Human Rights Watch: A Moscow court ruled today that Russian opposition leader Alexey Navalny had violated the terms of his probation and sent him to prison for 3.5 years. The court stated that since he’s already served a year under house arrest in 2014, he’ll have to serve 2.5 years behind bars. While not a surprise, the ruling is monstrously unjust, and he should be immediately freed. In his closing speech in court today Navalny, condemned the proceedings as unlawful, saying authorities aimed to “jail one person to intimidate millions.” The Russian Penitentiary Service claims Navalny failed to report to the probation service between August 2020 and January 2021. In August, Navalny was nearly fatally poisoned in an attack independent investigators allege was organized and executed by Federal Security Service operatives. He was evacuated to Germany in a coma, recovered there and returned to Russia on January 17 to face widely anticipated arrest upon arrival.
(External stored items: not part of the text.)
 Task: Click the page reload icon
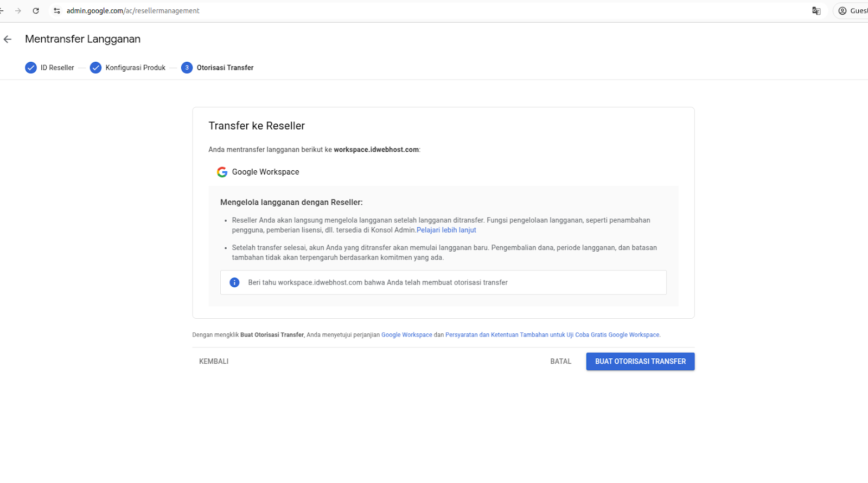[x=36, y=10]
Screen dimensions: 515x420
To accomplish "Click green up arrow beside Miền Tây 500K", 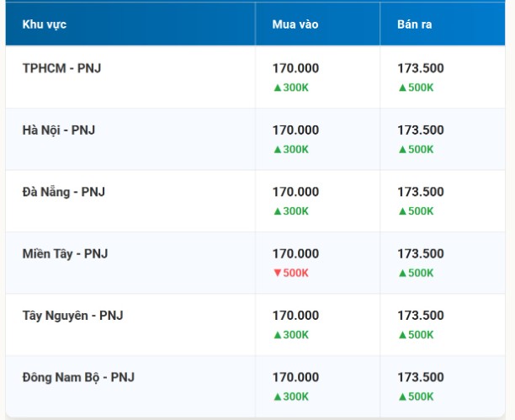I will click(402, 273).
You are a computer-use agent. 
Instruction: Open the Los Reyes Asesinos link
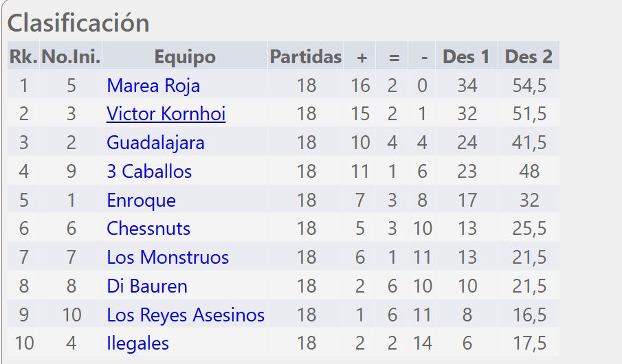186,315
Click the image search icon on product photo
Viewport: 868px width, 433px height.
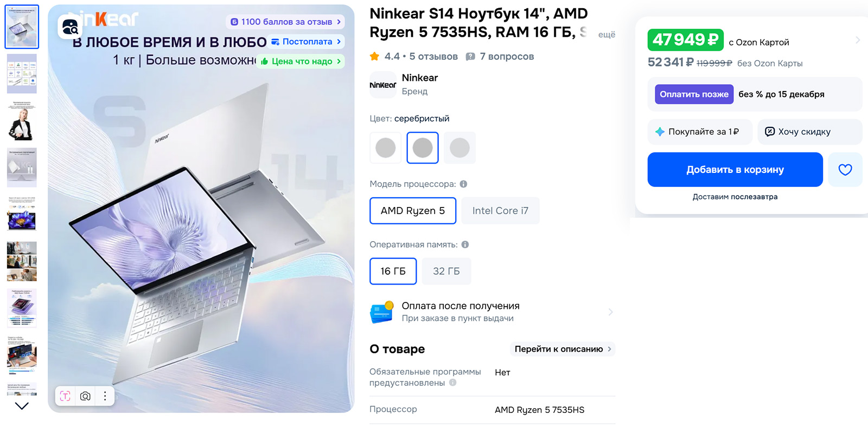(70, 27)
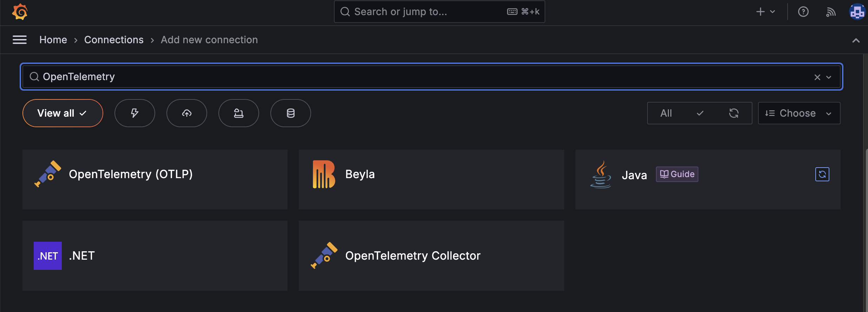This screenshot has width=868, height=312.
Task: Expand the plus add-new dropdown
Action: (x=765, y=12)
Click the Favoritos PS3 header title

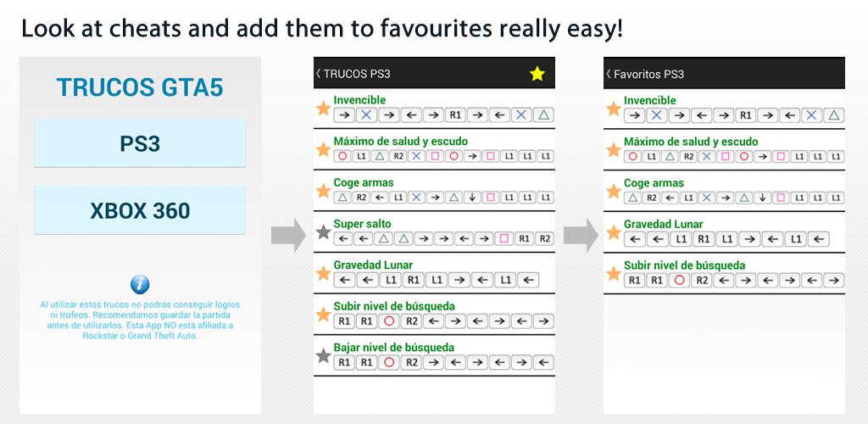pos(649,74)
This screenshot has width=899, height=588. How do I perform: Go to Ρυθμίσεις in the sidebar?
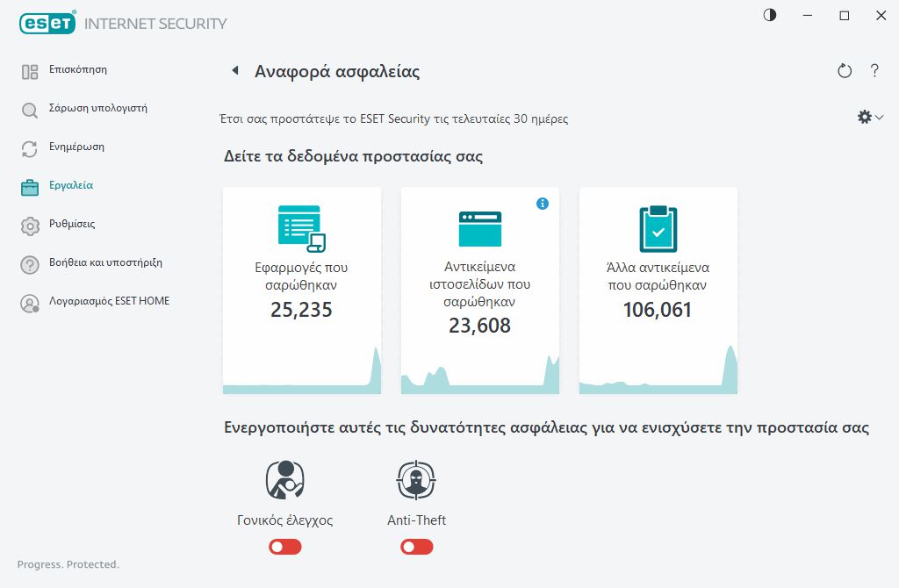click(x=72, y=225)
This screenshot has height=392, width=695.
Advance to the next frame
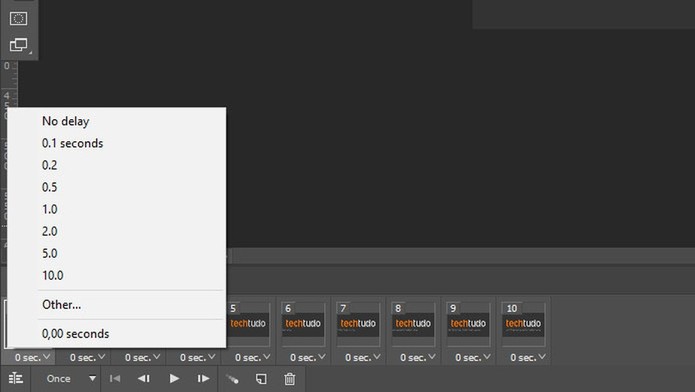click(203, 379)
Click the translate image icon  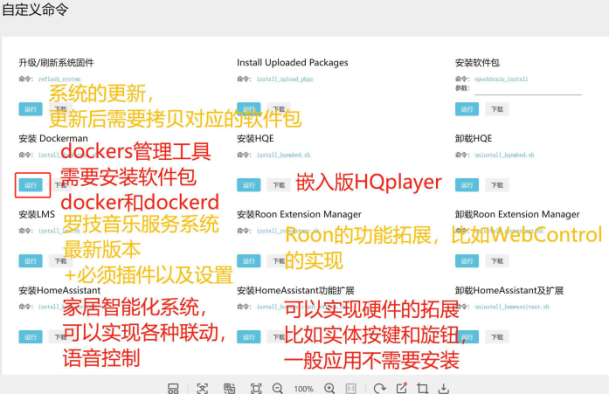tap(229, 388)
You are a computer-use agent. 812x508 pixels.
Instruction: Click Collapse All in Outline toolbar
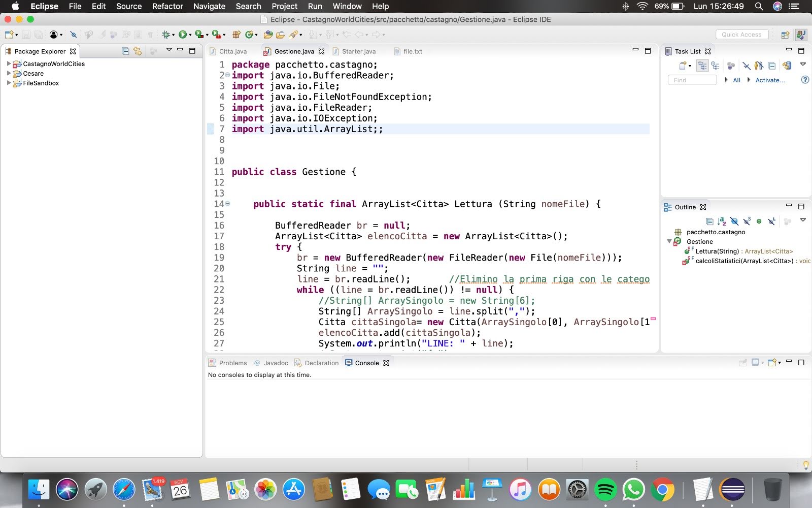709,221
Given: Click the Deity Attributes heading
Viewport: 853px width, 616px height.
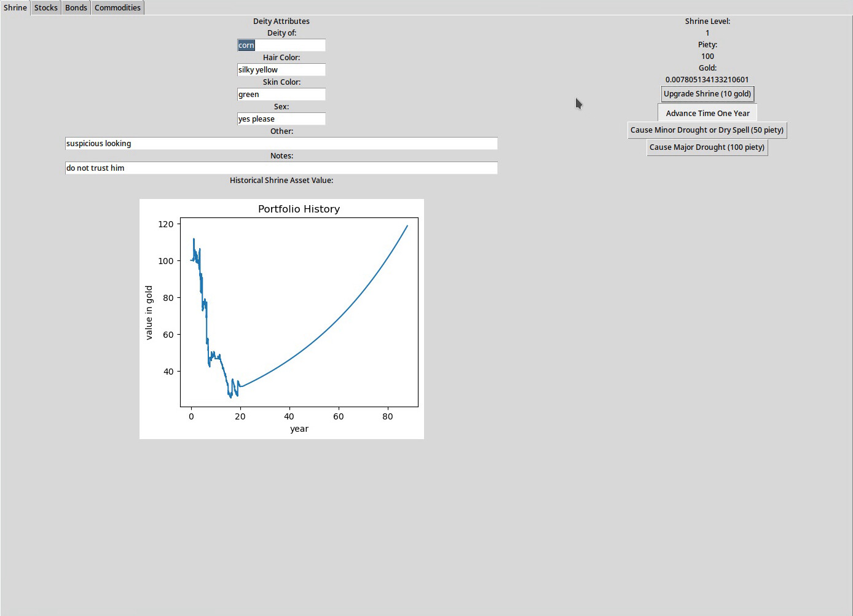Looking at the screenshot, I should [281, 21].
Committee to Protect Journalists: Russian authorities should immediately and unconditionally release all journalists detained during recent protests, and allow members of the press to cover political demonstrations without fear, the Committee to Protect Journalists said today. During nationwide protests by supporters of jailed opposition leader Alexei Navalny on January 31, as well as in their immediate run-up, police throughout the country detained, intimidated, or harassed at least 122 journalists, according to news reports and a report by the Professional Union of Journalists and Media Workers, an independent trade group. In previous pro-Navalny protests on January 23, the union reported about half as many such attacks, as CPJ documented at the time. “Russian authorities should stop punishing journalists who are doing their jobs, and immediately drop all charges against all media workers being targeted for their reporting on the protests of January 23 and 31,” said Gulnoza Said, CPJ’s Europe and Central Asia program coordinator. “Journalists covering civil unrest should be protected by law enforcement, not detained and harassed.”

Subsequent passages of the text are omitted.